Friday is the new Saturday

Since starting to work with my Dubai client about two months ago, BobOnARoll has gradually conformed his work habits to practices in the UAE, where the weekends are Fri & Sat, and Sunday is the beginning of the work week. If this assignment lasts through the summer, every Friday will be a getaway day, though am usually back on the phone and email traffic first thing Sunday morning. Fortunately, this will not interfere with my church-going, but there will be less time for cycling, tennis and golf.....oh well.

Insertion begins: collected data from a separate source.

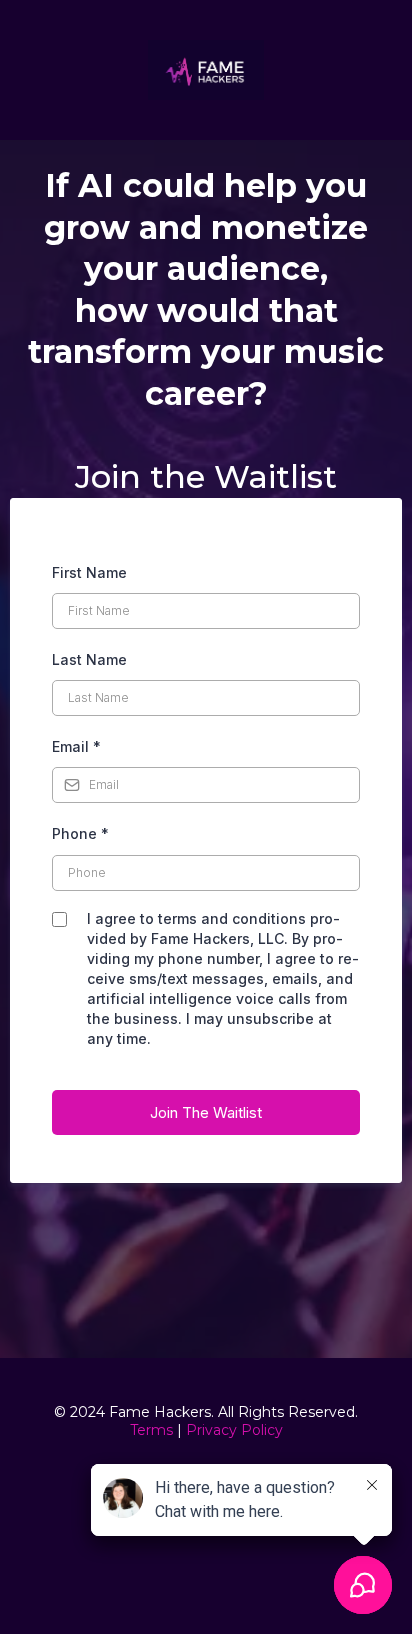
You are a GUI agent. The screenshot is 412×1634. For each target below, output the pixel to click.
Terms (151, 1430)
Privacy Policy (234, 1430)
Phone (80, 833)
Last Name (89, 659)
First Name (89, 572)
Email (76, 746)
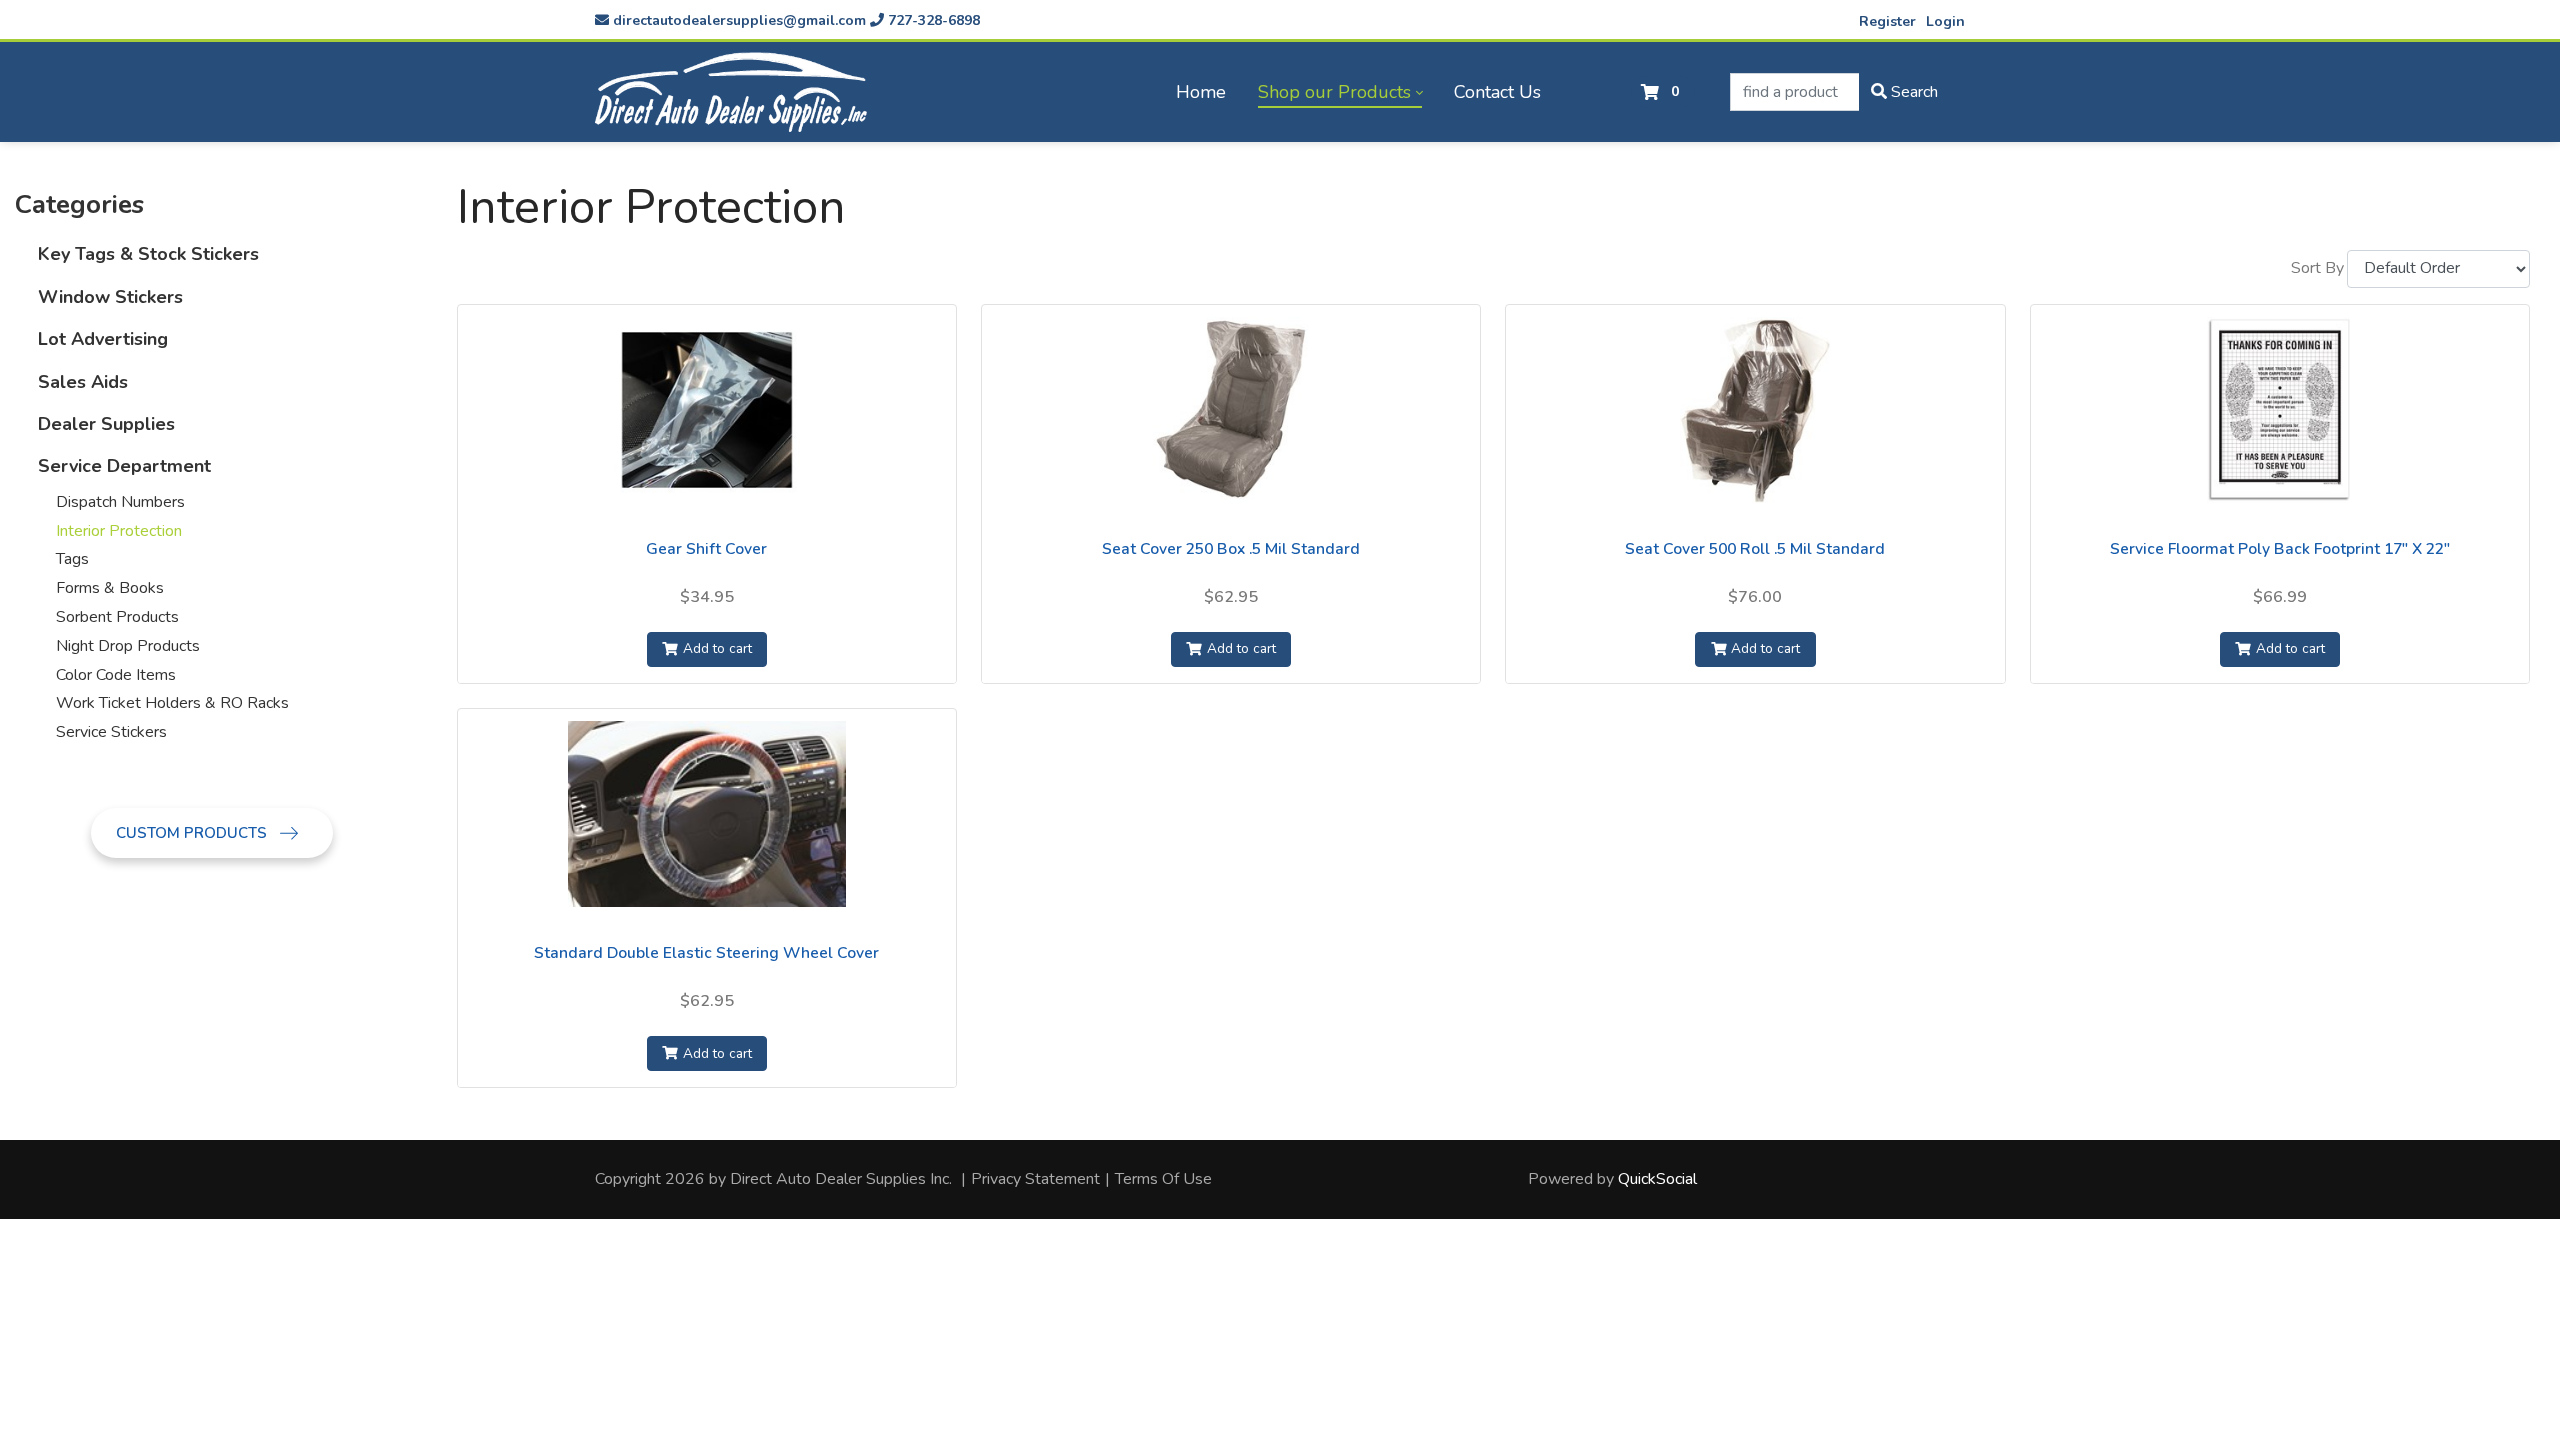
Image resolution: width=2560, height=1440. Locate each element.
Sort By (2317, 268)
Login (1945, 21)
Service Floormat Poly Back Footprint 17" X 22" (2280, 549)
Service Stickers (111, 732)
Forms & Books (110, 588)
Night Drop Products (128, 646)
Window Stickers (110, 297)
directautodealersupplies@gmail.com (737, 20)
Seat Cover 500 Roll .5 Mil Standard (1755, 549)
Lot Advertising (103, 339)
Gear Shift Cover (706, 549)
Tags (72, 559)
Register (1887, 21)
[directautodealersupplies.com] (731, 92)
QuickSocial (1657, 1179)
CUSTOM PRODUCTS (193, 833)
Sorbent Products (117, 617)
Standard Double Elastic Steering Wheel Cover (706, 953)
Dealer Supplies (106, 424)
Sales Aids (83, 382)
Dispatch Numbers (120, 502)
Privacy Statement (1035, 1179)
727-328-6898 (932, 20)
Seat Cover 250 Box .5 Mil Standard (1231, 549)
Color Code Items (116, 675)
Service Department (124, 466)
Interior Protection (119, 531)
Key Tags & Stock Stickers (148, 254)
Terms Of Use (1163, 1179)
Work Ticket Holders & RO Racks (172, 703)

After a few odds and ends handled this morning, met Paulo and Barbara for lunch in midtown and then spent a few hours with them at MOMA. Had been looking forward to the William Kentridge show since I saw his The Nose at the Met, as well as the Cartier-Bresson photo exhibition. Plus, everyone has been buzzing about the Marina Abramovic performance art piece, where she sits silently and motionless all day on a chair at a plain wooden table in the center of the exhibition space, and the audience is allowed to sit opposite her, one at a time, and stare back, or engage in whatever activity suits them, I suppose. Here's a live videolink to the exhibition:

The Kentridge work is brilliant, and especially so when considering that the animations exist only in the final work itself---meaning that it's not a sequence of finished drawings that are filmed and knitted together seamlessly, rather the herky-jerky nature of the work stems from the fact that the viewer sees the organic creation unfold as the artist does----he erases and re-draws on the same plane over and over. Here's an example of one of my favorites: http://moma.org/interactives/exhibitions/2010/williamkentridge/flash/index.html#15

The Abramovic show was split in two parts: the 'main event' on the second floor and smaller scale live and filmed vignettes on the sixth. Nude! nude! nude! on 6. But the main floor space struck me as almost sacred space. In spite of the crowds milling about, a total serene silence enveloped the rectangular space dividing us from her and her 'guest' . Clothed in a full elegant red velvet gown, Abramovic appeared as a high priestess in a setting of pure eyes-wide-open contemplation. The only feasible response, it seemed to me, was for the person sitting opposite her to adopt the same silent, motionless stare. Most do. I was curious about how she determined the dimensions of the performance space----the sense of paired intimacy and distance being a function of the geometry, as well as the lighting.